Na semana passada participei de um congresso sobre tort law – responsabilidade civil – em Viena. Em 3 dias percebi que, de muitas maneiras, a vida imita a arte. Na capital austríaca haviam vários expositores representando com distinção as diversas tradições jurídicas europeias.

Os palestrantes da civil law– juristas da Europa Continental – defenderam firmemente a função essencialmente compensatória da responsabilidade civil, cujo objetivo é o de transferir os danos sofridos pela vítima ou um terceiro ao patrimônio do ofensor, objetivando atender ao princípio da reparação integral.
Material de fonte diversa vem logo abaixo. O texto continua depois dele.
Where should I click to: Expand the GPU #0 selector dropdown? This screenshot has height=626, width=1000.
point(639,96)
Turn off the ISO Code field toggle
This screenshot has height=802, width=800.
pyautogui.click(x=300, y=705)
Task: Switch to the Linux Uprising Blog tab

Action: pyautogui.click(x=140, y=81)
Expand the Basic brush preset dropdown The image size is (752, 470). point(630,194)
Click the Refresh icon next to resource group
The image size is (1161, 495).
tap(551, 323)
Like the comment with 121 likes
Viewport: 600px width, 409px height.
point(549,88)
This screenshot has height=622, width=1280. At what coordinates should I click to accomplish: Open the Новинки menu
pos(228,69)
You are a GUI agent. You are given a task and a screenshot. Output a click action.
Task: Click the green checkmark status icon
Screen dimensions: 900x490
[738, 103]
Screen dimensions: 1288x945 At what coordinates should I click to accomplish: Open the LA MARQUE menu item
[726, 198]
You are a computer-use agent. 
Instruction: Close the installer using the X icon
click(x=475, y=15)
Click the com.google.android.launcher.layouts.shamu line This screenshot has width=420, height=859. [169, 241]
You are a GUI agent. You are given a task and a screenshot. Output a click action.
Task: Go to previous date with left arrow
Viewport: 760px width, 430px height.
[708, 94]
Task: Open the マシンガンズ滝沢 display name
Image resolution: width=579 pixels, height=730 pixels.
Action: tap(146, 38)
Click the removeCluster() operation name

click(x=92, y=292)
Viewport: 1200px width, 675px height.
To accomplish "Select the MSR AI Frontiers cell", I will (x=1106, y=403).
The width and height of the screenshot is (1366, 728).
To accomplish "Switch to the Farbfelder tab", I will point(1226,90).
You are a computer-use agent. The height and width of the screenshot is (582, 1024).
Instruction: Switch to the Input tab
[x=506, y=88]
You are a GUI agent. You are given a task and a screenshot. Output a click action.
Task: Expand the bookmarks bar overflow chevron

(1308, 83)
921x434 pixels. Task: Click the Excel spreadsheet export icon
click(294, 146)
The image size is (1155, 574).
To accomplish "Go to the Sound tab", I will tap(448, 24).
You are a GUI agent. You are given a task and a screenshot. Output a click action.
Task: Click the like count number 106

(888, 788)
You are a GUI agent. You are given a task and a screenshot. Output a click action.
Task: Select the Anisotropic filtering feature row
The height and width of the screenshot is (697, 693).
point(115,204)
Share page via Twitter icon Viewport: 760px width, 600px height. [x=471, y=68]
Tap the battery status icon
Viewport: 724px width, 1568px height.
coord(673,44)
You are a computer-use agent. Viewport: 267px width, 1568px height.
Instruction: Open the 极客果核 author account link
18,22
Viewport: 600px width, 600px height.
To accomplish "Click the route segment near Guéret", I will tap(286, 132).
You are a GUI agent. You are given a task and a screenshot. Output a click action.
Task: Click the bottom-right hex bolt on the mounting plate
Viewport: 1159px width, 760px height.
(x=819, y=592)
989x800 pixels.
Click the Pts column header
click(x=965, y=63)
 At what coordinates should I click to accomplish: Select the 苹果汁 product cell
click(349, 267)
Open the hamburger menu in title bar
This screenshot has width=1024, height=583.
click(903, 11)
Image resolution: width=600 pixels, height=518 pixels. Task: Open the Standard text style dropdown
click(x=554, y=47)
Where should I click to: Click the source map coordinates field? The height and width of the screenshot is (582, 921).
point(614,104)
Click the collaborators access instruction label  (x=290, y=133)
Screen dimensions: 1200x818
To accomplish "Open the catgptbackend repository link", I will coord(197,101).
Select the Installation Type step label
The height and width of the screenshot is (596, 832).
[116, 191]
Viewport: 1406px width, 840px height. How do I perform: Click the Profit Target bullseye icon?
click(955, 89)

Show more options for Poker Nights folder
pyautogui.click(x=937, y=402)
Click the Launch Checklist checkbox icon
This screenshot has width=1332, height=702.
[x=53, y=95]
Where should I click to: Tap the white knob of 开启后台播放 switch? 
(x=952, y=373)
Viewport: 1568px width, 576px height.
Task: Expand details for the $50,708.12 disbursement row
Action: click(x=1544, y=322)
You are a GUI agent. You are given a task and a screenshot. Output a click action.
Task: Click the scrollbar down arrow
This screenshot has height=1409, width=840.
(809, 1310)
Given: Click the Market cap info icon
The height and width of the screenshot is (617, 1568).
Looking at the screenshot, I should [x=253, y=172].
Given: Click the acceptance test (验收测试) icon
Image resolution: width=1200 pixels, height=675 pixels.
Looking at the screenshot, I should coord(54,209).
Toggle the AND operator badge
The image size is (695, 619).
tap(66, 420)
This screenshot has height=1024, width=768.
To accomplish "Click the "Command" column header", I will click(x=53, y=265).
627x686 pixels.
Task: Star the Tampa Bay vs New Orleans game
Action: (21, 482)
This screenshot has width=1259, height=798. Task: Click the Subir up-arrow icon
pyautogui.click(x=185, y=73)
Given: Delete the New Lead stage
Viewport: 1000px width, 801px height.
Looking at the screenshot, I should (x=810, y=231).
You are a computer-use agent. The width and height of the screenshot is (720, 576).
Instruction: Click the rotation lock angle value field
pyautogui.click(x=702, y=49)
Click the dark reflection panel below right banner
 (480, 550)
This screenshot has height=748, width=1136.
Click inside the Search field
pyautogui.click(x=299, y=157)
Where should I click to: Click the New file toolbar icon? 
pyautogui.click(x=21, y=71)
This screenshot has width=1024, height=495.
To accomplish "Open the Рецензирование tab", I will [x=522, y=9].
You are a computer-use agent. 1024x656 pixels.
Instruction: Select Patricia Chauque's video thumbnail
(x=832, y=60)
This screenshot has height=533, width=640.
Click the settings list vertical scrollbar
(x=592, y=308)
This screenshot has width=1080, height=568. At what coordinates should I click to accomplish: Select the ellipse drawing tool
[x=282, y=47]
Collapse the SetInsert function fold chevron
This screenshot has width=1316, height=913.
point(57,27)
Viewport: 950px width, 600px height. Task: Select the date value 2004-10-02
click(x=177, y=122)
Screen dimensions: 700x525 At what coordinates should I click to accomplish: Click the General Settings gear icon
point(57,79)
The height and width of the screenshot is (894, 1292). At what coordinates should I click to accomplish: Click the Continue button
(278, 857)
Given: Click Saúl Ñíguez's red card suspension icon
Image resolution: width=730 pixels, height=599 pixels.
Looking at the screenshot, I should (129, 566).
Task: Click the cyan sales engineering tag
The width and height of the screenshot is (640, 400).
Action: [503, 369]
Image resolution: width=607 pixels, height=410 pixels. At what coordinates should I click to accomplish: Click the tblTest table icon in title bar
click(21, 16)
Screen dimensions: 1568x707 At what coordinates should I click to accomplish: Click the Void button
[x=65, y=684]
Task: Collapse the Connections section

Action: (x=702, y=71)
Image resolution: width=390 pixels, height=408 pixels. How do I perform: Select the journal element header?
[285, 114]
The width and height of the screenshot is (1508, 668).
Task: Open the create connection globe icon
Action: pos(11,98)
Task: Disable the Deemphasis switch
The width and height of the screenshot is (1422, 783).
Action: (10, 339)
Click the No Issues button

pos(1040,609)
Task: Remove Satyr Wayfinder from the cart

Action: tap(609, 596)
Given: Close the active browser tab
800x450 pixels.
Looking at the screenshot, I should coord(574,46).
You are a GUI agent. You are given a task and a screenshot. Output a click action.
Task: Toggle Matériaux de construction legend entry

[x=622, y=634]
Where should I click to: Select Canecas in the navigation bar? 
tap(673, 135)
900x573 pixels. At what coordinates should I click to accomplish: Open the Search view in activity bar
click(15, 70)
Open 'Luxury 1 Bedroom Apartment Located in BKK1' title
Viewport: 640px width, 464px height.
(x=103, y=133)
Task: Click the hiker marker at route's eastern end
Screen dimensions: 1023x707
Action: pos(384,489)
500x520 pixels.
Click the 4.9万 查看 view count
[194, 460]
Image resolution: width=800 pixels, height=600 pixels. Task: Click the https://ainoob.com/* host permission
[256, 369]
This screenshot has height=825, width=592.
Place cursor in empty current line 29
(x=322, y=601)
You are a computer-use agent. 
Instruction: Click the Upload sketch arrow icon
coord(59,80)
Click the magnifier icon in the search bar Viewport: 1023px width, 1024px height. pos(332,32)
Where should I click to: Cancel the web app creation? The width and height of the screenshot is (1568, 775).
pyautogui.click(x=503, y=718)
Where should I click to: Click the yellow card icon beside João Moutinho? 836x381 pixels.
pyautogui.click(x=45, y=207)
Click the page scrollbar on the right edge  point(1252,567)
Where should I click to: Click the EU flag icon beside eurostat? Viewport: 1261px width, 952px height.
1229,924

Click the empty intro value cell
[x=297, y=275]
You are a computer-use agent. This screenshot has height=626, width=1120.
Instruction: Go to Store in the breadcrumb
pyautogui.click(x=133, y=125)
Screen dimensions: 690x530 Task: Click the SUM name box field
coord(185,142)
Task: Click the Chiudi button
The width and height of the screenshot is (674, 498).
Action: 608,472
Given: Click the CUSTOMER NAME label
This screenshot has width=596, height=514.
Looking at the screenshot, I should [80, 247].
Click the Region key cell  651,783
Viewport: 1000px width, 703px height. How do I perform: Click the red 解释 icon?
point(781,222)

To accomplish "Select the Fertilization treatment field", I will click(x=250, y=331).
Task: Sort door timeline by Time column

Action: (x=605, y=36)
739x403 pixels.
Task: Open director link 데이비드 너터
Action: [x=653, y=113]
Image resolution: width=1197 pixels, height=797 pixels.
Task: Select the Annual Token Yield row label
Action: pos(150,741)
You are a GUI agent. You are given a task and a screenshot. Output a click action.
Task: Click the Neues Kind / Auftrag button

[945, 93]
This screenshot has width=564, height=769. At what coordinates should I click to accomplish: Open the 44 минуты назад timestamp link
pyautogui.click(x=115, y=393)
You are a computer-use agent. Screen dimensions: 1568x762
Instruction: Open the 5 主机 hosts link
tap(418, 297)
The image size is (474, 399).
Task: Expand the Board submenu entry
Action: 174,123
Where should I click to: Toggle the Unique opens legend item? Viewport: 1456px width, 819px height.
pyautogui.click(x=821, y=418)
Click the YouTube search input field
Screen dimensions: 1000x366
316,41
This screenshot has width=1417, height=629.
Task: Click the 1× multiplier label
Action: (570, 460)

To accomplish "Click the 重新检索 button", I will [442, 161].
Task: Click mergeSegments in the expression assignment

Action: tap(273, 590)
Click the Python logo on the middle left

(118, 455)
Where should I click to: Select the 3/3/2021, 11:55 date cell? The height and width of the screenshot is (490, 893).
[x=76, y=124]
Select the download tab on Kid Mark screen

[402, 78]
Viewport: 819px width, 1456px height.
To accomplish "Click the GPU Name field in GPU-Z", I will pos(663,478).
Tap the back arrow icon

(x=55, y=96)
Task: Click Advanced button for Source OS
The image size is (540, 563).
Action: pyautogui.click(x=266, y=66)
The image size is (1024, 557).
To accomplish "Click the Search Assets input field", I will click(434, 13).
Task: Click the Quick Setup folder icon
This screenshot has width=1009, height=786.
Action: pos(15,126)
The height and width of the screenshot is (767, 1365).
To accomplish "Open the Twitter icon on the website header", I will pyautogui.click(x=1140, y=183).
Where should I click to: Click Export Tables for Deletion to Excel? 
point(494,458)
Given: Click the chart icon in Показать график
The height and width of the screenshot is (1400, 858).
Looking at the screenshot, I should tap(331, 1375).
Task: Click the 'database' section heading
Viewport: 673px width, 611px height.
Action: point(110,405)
Discordam da função punitiva, reservando-a à justiça criminal. Outrossim, a supressão do lucro indevidamente obtido pelo ofensor é transladada ao campo do enriquecimento sem causa.

Em contrapartida, os scholars oriundos da Inglaterra e filiados ao common law não comungam da mesma premissa. Consideram que primariamente a responsabilidade civil detém uma função preventiva de ilícitos e, se necessário, quando houver comportamento extremamente reprovável do ofensor, além da condenação compensatória, deve ser aplicada ao réu uma segunda sanção pecuniária, os punitive damages, visando o desestímulo à pratica de novos comportamentos antijurídicos, seja por parte do agente como por intermédio de outros eventuais transgressores.

No meio desses debates, em uma espécie de revival, senti-me como um privilegiado espectador do Feitiço de Áquila. Percebi que no terreno da responsabilidade extracontratual, common law e civil law não dispõem de uma mesma linguagem e, assim, o diálogo fracassa. De fato, o sistema brasileiro –semelhante ao da Europa continental-, apenas mira para a vítima e procura investigar os danos patrimoniais e morais por ela sofridos para, na medida do possível, reintegrá-la à situação anterior ao evento danoso. Em contrapartida, americanos e britânicos deslocam o olhar para a pessoa do ofensor, avisando a ela e a toda sociedade que condutas antissociais serão exemplarmente sancionadas. Vale dizer, enquanto uns querem conter danos, outros querem conter comportamentos demeritórios. Provavelmente, em função dessa arraigada visão dicotômica, até hoje a Comunidade Europeia não é capaz de definir uma posição comum sobre o tema.

Mas nada melhor do que um inimigo comum para reconciliar dois desafetos. Quando os americanos trazem a abordagem da law and economics – com destaque para o magistral trabalho de Guido Calabresi sobre os custos dos acidentes em 1970 – os europeus deixam as suas divergências de lado por uma boa causa. De fato, a análise econômica do direito também se serve de uma finalidade preventiva no campo da responsabilidade civil, utilizando-se de um conjunto de dados empíricos que visam precaver o ilícito ex ante e não, ressarci-lo a posteriori. O problema é quando os norte americanos jogam por terra o fundamento moral da responsabilidade civil e asseguram que ao invés da subjetividade do valor da justiça, o controle social da ilicitude se submete a parâmetros de eficiência – e, mais recentemente, de psicologia comportamental -, não há europeu, seja ele inglês, alemão, francês ou Italiano, que cogite em abdicar da origem romana comum a toda essa longa trajetória do direito civil. Quem sabe, em benefício geral, um dia essas escolas possam interagir e o melhor de cada área possa ser obtido em prol da mitigação dos graves ilícitos metaindividuais que sobrecarregam as sociedades atuais.